Sunday, 4 February 2018

Sunday 4th February, 2018 2000

This would be a somewhat poignant day were I to allow myself to dwell on it being the first anniversary of my Mother's death. I shall not. It is no different to any other day since then.

We left the hotel yesterday morning to take a taxi to Xian North train station and on the way I asked Joan (just to confirm) that she had all the tickets. She said she had so I asked what seats we had. She had 6C but couldn't tell me my seat so I asked her to look at my ticket and see.

She thought I was an imbecile. How can I get your tickets without your passport? I had forgotten this is the only place I have ever been where you can't get a ticket without producing ID. Ok, panic not, it's a forty minute taxi ride which will give us fifty minutes to collect my ticket (prepaid, just needed picking up).

But this is me so there had to be dreadful traffic jams. Our taxi driver was valiant, driving like Lewis Hamilton and using bike lanes and the like to carve a way as best he could but the best he could do saw us in the ticket hall with 25 minutes until departure. The queues were long and I said to Joan that we were stuffed.

In the UK I would have gone to the head of the queue and asked politely if I could butt in, explaining the reason but in China no, they would not understand me and would simply think I was an arrogant foreigner. Step up Joan. Give me your passport. SHE went to the front whilst I sheepishly stayed back. We made it with ten minutes to spare but it was a frosty trip all the way to Lanzhou. I thought it was excessive for not having quite been with it when she said she could collect all the tickets in her hometown (not twigging she meant hers but not mine) so when we arrived in this city I decided enough was enough – everyone makes mistakes and I am no exception. Was it because I made a mistake that we exchanged not a word the entire three and a half hour trip?

Nope. It was because she thought I was putting the blame on her! I was doing no such thing and in fact inwardly was praising her for having the courage to go and get my ticket when were it up to me I would have had to spend a fortune buying new ones for the next available train.

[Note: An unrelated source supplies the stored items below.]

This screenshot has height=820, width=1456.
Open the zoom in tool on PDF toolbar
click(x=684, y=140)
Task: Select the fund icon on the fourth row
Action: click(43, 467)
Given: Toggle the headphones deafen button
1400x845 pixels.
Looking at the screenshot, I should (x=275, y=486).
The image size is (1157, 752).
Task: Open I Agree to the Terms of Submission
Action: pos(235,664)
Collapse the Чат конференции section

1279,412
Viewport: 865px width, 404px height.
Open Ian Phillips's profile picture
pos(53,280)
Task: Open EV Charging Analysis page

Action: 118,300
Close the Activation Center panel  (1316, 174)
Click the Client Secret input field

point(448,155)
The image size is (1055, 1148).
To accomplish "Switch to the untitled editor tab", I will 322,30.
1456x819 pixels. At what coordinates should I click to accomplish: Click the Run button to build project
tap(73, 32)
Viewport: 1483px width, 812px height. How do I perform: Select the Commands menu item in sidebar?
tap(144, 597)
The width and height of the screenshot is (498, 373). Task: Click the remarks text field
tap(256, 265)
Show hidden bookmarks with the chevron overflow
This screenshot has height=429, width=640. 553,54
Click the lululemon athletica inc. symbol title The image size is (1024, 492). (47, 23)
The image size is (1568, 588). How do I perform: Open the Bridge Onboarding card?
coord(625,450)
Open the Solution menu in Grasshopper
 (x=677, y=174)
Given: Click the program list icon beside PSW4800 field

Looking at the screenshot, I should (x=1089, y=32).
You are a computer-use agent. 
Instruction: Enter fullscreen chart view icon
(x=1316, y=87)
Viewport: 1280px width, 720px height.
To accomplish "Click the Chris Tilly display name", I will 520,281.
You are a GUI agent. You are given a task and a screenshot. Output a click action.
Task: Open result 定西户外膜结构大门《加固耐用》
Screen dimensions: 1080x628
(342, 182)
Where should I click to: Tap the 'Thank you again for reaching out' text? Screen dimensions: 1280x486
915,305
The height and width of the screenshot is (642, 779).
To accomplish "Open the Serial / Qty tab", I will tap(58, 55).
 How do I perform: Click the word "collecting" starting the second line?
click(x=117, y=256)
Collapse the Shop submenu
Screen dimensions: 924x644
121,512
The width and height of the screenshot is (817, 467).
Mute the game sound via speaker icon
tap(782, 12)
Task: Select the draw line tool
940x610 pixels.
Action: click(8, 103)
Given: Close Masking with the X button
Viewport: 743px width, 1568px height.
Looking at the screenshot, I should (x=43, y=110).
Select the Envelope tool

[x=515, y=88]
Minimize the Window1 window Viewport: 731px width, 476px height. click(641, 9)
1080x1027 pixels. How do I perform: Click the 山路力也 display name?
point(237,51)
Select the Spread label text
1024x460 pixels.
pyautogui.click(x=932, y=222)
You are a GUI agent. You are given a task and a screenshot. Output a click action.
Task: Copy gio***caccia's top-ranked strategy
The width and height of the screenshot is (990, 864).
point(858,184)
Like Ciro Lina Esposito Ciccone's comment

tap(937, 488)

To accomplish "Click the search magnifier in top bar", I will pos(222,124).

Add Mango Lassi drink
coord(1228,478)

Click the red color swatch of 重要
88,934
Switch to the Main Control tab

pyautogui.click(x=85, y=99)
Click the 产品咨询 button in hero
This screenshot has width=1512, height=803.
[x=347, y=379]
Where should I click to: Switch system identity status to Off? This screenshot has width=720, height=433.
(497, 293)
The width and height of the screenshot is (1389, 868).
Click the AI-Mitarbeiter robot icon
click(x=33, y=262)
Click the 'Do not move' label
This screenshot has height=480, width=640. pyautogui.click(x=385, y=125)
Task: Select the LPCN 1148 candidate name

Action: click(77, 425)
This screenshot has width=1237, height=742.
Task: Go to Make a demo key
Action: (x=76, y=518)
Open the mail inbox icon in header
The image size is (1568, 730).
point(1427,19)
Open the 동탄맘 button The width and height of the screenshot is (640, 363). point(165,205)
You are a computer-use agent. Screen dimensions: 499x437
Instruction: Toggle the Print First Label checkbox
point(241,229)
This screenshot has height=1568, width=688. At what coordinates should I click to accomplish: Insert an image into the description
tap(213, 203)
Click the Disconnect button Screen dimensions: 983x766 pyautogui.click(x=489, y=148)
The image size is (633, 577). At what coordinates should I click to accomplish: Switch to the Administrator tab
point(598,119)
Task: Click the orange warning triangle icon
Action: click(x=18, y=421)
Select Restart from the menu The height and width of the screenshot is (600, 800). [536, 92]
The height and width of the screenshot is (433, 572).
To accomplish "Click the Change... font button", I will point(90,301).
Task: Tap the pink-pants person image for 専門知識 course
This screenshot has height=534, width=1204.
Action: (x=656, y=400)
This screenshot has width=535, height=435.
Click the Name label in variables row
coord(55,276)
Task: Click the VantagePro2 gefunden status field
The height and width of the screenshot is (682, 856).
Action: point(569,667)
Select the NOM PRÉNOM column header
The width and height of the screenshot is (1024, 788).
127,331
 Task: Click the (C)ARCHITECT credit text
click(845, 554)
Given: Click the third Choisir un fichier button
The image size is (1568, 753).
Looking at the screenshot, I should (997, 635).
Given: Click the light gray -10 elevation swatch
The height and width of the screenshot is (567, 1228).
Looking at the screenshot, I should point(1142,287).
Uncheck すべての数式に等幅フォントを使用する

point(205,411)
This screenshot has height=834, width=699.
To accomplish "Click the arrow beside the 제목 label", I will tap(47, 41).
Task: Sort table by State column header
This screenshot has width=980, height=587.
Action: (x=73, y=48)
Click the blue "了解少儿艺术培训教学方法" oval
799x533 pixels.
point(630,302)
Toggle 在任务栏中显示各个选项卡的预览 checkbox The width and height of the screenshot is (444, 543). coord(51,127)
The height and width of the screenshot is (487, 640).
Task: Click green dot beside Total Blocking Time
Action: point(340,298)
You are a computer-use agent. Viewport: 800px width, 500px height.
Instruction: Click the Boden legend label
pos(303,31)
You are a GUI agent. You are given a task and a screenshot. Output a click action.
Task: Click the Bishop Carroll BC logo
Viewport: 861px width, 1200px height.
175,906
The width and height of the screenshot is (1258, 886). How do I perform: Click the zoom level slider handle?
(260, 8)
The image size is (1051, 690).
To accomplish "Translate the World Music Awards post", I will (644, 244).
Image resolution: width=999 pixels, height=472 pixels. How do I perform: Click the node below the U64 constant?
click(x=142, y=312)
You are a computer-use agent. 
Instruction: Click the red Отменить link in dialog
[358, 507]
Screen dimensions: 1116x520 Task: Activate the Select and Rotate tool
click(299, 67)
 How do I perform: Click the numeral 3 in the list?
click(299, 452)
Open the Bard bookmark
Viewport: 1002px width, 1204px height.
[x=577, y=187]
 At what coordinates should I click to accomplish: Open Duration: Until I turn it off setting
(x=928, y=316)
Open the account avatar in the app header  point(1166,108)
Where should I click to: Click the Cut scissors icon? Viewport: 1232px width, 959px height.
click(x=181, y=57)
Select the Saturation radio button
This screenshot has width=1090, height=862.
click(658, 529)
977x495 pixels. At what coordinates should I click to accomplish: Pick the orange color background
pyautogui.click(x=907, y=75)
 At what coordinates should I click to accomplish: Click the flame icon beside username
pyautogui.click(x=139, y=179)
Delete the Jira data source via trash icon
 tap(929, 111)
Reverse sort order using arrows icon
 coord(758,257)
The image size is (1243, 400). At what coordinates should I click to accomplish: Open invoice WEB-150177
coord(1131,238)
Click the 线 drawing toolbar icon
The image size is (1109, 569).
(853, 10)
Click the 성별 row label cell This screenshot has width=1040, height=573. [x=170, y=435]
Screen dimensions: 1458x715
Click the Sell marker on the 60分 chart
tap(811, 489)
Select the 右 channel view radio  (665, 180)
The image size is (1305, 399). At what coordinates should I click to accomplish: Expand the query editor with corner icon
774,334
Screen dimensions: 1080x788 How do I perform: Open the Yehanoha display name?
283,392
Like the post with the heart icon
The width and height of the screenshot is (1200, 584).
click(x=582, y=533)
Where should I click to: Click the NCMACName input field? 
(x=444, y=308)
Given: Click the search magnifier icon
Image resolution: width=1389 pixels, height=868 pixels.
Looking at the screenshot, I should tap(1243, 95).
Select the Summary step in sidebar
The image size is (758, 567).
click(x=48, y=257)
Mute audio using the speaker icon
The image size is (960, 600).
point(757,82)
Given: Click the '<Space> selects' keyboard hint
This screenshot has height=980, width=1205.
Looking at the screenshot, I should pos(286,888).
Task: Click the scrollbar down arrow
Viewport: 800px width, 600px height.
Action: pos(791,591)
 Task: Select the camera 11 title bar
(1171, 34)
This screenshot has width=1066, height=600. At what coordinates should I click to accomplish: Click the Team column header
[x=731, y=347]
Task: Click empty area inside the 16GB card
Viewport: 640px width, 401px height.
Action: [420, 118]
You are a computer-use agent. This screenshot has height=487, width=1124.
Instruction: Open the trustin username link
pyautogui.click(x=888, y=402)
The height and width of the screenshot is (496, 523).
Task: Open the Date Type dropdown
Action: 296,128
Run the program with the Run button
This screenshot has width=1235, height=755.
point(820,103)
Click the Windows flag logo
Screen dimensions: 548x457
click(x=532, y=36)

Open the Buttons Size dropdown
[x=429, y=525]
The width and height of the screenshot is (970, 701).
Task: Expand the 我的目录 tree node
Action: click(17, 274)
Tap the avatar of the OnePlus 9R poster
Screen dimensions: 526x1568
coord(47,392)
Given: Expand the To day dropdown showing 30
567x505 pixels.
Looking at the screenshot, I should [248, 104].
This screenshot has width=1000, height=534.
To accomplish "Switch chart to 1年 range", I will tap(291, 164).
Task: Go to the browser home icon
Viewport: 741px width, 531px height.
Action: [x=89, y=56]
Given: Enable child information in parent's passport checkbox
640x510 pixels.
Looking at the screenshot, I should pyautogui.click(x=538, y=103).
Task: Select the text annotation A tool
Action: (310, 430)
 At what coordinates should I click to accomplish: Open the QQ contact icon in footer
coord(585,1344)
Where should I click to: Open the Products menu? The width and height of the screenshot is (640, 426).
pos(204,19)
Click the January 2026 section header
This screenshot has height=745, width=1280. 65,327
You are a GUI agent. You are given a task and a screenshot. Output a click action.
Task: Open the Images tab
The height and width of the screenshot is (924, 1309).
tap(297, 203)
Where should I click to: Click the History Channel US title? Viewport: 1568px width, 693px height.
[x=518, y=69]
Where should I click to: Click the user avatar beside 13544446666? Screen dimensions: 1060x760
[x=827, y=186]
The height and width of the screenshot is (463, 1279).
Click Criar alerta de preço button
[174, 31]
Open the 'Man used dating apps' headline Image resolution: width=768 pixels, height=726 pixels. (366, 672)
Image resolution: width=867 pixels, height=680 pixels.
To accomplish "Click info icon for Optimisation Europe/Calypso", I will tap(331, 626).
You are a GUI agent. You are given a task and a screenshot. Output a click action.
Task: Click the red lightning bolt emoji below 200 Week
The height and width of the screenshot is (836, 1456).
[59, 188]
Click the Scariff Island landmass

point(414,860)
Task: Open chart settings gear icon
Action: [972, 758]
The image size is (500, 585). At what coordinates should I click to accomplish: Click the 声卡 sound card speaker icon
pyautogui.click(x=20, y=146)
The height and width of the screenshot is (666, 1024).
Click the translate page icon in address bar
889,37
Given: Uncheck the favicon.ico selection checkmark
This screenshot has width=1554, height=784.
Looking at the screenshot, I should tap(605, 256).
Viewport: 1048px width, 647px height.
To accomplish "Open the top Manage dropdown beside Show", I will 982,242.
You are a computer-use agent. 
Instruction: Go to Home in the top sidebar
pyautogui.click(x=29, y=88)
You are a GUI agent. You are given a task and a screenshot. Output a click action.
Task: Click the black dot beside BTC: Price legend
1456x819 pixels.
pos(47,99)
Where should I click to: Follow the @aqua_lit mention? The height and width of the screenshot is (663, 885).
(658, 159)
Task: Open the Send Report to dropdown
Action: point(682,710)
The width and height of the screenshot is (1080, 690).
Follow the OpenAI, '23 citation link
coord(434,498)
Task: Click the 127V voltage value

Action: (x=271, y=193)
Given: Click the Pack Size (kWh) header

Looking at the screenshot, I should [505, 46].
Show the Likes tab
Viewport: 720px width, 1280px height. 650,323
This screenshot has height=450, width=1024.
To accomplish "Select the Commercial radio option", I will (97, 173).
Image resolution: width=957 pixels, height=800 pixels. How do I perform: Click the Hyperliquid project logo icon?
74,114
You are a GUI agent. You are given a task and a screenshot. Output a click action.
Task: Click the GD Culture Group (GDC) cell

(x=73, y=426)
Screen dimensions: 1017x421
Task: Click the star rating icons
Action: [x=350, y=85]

That little matter ironed out, we came home and shortly thereafter left to go and get some sweet pork and a dry prawn hotpot at my little place near BHG. My ideas of going to the bar after were fading as I was so tired (every time I had snored she smacked my head with a pillow) and imagine my sheer delight to find the restaurant has already closed for spring festival.

We were both so tired I even never bothered going to the supermarket (which had been in the plan) and I just said let's go home and I will rustle up fish fingers. She went to bed at nine, I just after ten. The difference was, she slept thirteen hours, I awoke at five and gave up trying to get back to the land of nod at six. You can guarantee next term when I need to be up at five I will be able to sleep until midday but not when I am tired and don't need to be up.

When she finally surfaced I made her bacon, eggs and fried bread. Not keen on the fried bread because of the oil so toast tomorrow. There then followed all the sightseeing she will do here, a trip to five streams mountain, change bus, glance at my little campus and a Japanese lunch after which I bought a hair dryer (40\) for use when other females stay and an extension lead to enable iPhones to be charged and used whilst sitting on the sofa.

Tonight I made, despite my own fatigue, chicken curry with chapattis and bread and butter pudding. They were both gratifying as Joan informed me she had tried to make a curry for her parents and it was awful and she liked the pudding so much she wanted to know how I made it.

The bad news for her was that she discovered she had failed her Bachelors exams. Now I know had I stayed in Chizhou she would have breezed through, not via the classroom but she would have been able to ask me for help any time and her oral English would have continued to improve. She constantly told me she was so busy studying. She may well have been but I do wonder whether having a boyfriend (who also studied, passed and managed to forget her birthday) may not have been her downfall. I don't know. It's not the end of the world, she can drop back a year and retake, chuck it in and get a job or any number of things, a degree is not the B-all and end-all, after all I have no degree. The first uni I set foot in was as a teacher. That still gives me a chuckle.

She will dispute it but privately I believe she spent too much time with a boyfriend who couldn't even remember her birthday.


We have tomorrow left. We won't make it to the bar, I am on stream for going to bed at ten again which means I shall wake well before dawn. It will at least give me plenty of time to figure out what to cook for dinner.